The December issue of Preview Massachusetts magazine is out and my story this month is on the
Berkshire Theater Festival's production of the Charles Dickins Holiday classic, "A Christmas Carol." Here's the first few paragraphs:“Where better to do A Christmas Carol than Stockbridge?” asks Berkshire Theater Festival Artistic Director Kate McGuire.
Indeed.
Charles Dickens’ holiday classic has been adapted dozens of times over the years for stage, film and television. Shortly after writing it in 1843, Dickens himself adapted it for the many public readings he gave of the story. Today, there are musicals, animated movies, sequels, modernizations and parodies based on the Scrooge tale.
But amidst all that, the 78-year-old Berkshire Theater Festival offers a stripped-down, faithful Christmas Carol with two distinct advantages: the well-preserved Victorian location of Stockbridge and an intimate setting in the company’s 122-seat Unicorn Theater.

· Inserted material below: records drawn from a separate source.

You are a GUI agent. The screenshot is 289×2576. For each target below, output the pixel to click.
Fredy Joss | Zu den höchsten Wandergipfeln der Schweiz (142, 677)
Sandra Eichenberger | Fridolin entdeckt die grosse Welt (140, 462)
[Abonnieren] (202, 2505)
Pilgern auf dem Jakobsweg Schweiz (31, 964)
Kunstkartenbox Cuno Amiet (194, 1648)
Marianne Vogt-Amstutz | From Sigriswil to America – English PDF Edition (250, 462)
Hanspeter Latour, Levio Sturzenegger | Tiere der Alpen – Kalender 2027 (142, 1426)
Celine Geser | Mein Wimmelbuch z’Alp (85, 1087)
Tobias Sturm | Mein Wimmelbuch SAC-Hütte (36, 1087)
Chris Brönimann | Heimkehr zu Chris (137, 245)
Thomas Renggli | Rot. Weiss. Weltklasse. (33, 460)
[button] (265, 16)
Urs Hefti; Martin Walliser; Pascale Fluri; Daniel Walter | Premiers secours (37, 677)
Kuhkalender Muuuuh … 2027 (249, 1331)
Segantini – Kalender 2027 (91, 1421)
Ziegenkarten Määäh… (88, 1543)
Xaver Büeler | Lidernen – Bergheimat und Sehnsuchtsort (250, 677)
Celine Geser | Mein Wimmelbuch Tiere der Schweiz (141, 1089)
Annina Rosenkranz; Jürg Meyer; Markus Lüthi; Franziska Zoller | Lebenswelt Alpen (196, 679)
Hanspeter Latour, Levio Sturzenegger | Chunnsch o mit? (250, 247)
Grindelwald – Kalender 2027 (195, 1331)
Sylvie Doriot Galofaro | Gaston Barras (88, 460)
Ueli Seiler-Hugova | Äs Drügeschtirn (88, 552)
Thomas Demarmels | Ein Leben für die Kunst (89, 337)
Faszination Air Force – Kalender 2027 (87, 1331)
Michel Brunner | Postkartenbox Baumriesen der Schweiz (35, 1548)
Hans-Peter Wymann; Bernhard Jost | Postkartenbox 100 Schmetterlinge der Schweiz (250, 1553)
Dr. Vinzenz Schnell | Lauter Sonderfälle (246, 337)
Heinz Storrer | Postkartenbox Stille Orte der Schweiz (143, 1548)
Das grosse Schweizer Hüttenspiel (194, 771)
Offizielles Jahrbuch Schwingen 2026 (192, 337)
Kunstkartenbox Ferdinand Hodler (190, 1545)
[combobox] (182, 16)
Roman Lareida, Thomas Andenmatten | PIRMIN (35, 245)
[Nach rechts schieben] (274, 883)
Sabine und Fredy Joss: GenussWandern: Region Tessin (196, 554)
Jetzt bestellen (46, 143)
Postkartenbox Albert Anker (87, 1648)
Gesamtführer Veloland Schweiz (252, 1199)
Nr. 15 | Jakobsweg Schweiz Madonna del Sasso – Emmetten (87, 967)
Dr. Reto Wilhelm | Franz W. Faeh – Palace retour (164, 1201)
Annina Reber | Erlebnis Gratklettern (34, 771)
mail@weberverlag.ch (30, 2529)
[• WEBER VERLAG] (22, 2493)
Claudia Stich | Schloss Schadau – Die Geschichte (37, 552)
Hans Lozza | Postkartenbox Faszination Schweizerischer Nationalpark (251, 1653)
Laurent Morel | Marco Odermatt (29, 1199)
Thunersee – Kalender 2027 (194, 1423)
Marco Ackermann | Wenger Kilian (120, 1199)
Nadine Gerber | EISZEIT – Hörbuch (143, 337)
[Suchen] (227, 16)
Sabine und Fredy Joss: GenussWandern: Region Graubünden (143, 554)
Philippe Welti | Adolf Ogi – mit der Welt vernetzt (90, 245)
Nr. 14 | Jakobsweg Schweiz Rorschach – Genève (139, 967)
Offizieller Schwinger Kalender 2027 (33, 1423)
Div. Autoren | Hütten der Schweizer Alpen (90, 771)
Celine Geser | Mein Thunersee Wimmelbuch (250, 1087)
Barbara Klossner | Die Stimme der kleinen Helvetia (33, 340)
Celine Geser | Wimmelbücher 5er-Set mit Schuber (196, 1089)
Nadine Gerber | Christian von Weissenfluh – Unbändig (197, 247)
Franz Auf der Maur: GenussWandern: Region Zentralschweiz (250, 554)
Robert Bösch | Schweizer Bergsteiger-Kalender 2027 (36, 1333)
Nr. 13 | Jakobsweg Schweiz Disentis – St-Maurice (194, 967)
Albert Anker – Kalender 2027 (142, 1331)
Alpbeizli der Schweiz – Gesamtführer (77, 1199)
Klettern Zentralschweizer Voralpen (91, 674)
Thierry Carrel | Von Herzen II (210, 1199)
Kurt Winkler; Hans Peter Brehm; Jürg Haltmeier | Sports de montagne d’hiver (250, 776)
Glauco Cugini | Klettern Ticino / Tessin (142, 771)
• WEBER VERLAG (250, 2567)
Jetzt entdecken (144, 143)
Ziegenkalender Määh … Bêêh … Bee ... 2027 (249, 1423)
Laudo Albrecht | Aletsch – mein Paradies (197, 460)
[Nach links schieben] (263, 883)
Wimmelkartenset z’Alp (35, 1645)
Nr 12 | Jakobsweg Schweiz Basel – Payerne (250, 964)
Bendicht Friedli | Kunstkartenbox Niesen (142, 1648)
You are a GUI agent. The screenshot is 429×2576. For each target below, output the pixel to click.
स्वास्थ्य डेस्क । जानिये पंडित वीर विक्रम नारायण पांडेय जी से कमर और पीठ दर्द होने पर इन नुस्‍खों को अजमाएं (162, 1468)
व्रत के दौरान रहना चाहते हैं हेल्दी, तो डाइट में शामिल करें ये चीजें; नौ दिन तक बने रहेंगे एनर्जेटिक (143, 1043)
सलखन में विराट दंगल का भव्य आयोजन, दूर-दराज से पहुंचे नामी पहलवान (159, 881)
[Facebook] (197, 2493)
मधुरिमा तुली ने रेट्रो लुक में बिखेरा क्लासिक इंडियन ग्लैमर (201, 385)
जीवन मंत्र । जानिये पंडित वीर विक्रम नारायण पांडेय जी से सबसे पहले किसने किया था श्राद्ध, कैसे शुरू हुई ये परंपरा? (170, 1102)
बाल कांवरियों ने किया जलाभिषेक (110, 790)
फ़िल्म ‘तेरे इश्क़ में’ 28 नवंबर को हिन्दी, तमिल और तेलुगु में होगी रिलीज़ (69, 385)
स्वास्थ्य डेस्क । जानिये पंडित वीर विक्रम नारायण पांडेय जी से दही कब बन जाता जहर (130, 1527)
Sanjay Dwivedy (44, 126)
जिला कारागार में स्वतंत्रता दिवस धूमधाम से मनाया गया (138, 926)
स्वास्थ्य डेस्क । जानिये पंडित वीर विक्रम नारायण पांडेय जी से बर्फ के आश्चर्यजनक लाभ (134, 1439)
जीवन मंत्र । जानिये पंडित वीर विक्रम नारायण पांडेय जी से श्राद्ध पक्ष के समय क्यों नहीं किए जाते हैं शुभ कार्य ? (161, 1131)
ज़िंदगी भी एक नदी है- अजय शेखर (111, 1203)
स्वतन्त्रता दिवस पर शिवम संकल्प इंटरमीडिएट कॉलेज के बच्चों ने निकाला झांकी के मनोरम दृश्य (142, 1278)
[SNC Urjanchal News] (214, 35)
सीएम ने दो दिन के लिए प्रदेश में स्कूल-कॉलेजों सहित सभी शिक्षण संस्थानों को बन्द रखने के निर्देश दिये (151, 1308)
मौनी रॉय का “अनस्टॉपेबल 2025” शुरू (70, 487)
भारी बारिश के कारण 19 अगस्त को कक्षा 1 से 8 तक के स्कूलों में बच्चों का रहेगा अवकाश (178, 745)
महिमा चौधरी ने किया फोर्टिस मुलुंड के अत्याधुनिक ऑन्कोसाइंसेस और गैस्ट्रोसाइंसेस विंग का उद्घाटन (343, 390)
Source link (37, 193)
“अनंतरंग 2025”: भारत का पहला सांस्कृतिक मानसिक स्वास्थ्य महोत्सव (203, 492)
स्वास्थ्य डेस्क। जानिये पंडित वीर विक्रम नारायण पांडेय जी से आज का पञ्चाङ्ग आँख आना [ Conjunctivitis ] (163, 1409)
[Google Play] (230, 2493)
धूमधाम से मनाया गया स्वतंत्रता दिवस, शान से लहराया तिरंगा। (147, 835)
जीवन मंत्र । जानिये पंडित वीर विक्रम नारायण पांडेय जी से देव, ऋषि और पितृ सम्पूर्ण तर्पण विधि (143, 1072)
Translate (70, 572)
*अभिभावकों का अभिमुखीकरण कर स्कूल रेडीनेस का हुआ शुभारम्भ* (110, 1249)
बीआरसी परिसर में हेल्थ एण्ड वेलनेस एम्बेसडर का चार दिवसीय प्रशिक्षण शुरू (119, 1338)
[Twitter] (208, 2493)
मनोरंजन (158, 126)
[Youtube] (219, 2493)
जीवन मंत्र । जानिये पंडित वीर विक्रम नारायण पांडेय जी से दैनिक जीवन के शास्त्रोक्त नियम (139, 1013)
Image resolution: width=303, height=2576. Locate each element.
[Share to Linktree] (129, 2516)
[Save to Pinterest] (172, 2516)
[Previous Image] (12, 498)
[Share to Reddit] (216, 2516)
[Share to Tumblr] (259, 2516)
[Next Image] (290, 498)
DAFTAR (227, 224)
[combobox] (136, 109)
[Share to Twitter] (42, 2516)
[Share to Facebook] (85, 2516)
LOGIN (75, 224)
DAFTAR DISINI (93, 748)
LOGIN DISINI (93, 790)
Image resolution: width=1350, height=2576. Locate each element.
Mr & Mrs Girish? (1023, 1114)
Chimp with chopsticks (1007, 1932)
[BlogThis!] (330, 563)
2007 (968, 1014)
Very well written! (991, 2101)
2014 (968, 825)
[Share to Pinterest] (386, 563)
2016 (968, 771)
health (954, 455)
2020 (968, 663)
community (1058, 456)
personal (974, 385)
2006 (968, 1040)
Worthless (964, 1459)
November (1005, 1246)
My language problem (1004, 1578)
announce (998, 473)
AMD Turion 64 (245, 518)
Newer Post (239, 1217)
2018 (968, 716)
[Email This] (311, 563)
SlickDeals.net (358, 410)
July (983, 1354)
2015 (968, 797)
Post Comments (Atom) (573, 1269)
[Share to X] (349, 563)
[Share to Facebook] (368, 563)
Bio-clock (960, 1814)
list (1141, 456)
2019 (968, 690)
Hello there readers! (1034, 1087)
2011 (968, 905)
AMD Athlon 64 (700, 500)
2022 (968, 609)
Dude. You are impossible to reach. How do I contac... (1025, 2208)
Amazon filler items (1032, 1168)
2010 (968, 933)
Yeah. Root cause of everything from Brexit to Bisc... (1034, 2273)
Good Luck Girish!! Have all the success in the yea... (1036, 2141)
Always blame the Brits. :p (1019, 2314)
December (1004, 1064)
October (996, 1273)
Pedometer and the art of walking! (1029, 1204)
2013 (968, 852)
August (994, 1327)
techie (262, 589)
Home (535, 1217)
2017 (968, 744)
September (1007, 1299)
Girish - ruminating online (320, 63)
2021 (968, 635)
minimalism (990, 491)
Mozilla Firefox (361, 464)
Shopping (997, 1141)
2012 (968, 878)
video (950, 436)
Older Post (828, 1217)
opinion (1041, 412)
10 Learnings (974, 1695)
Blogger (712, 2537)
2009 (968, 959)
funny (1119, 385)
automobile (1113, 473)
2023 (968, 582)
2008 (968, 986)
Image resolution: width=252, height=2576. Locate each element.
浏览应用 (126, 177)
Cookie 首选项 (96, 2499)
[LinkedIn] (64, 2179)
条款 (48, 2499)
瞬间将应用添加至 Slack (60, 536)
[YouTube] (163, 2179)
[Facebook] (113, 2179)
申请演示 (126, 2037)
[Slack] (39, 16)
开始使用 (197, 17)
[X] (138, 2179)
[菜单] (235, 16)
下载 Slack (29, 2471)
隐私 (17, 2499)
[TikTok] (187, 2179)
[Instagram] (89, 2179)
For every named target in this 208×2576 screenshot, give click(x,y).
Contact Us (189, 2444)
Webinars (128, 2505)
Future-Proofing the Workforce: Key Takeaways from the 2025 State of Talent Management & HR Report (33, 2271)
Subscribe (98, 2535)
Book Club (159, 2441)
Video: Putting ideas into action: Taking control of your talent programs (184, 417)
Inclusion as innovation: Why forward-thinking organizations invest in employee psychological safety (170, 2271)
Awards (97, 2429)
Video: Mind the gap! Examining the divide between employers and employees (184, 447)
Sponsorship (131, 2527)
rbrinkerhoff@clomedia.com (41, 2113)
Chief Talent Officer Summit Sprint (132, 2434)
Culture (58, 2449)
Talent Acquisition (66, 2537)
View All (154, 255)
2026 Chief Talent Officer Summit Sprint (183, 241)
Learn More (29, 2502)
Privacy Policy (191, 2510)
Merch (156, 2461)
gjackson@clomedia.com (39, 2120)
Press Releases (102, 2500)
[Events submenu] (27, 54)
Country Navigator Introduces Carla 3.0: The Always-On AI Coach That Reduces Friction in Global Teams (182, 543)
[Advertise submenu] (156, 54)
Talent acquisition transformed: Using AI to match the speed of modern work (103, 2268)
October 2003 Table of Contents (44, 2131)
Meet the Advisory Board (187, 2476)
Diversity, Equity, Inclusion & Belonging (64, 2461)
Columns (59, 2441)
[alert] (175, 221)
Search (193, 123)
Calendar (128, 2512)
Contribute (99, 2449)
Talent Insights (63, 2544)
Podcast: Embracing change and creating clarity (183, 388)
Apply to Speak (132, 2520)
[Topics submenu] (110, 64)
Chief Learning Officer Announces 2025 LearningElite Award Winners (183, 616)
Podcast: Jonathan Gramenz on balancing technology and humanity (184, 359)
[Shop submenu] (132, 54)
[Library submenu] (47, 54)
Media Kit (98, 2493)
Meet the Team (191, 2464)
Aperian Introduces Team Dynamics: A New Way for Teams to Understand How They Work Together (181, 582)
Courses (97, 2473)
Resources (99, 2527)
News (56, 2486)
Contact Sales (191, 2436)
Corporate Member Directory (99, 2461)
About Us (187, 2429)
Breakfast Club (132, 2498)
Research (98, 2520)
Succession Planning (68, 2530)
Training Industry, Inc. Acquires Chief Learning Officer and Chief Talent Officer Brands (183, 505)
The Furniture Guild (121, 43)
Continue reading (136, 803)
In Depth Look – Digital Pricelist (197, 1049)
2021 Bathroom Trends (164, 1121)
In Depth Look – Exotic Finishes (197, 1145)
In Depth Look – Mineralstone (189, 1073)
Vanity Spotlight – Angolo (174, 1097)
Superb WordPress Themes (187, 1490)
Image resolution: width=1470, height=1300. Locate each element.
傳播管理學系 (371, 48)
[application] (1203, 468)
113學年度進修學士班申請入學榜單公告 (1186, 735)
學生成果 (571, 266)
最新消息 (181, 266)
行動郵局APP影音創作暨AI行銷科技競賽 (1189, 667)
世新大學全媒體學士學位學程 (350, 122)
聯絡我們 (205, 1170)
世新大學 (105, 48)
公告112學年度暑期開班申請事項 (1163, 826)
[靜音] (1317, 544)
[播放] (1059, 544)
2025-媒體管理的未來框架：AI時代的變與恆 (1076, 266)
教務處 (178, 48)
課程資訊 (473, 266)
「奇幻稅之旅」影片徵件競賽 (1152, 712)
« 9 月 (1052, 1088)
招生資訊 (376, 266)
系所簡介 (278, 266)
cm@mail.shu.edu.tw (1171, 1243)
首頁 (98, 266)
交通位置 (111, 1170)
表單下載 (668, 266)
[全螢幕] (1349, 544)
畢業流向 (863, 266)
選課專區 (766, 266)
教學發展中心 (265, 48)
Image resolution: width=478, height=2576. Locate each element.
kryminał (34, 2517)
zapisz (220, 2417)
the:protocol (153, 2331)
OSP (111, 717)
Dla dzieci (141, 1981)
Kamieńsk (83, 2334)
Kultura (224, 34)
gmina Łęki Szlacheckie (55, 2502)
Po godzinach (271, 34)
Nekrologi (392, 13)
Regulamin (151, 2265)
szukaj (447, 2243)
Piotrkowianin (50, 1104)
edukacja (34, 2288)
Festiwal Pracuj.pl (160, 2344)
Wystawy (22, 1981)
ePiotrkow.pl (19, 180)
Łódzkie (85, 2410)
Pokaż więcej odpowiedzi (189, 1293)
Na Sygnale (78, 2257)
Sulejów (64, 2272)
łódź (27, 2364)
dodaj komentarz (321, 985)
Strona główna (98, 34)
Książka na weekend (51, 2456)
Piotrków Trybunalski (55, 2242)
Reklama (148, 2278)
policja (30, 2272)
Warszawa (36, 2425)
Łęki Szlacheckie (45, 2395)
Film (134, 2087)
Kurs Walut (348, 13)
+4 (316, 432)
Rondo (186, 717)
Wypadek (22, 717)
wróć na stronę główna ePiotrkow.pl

The Berkshire Theater Festival is the longest-running professional performing arts organization in the Berkshires, but like many of the area’s attractions, it is mostly known as a summer phenomenon. McGuire told Preview that BTF used to offer readings as a holiday gift to the community. But last year, the company stepped it up with a full production of A Christmas Carol in what it hopes will become an annual tradition. As McGuire put it, “We decided it was time to offer a bigger gift.”
Eric Hill, who adapted Carol for the Unicorn stage, will return this year to co-direct the play and star as Ebeneezer Scrooge. Hill has played just about every part in the Christmas Carol in his thirty-year career in theater. Scrooge, he said, is perhaps “the most well known and well loved (and hated) characters in theater.” Playing the penny-pinching, misanthropic Scrooge, you “get the audience to really enjoy hating you.”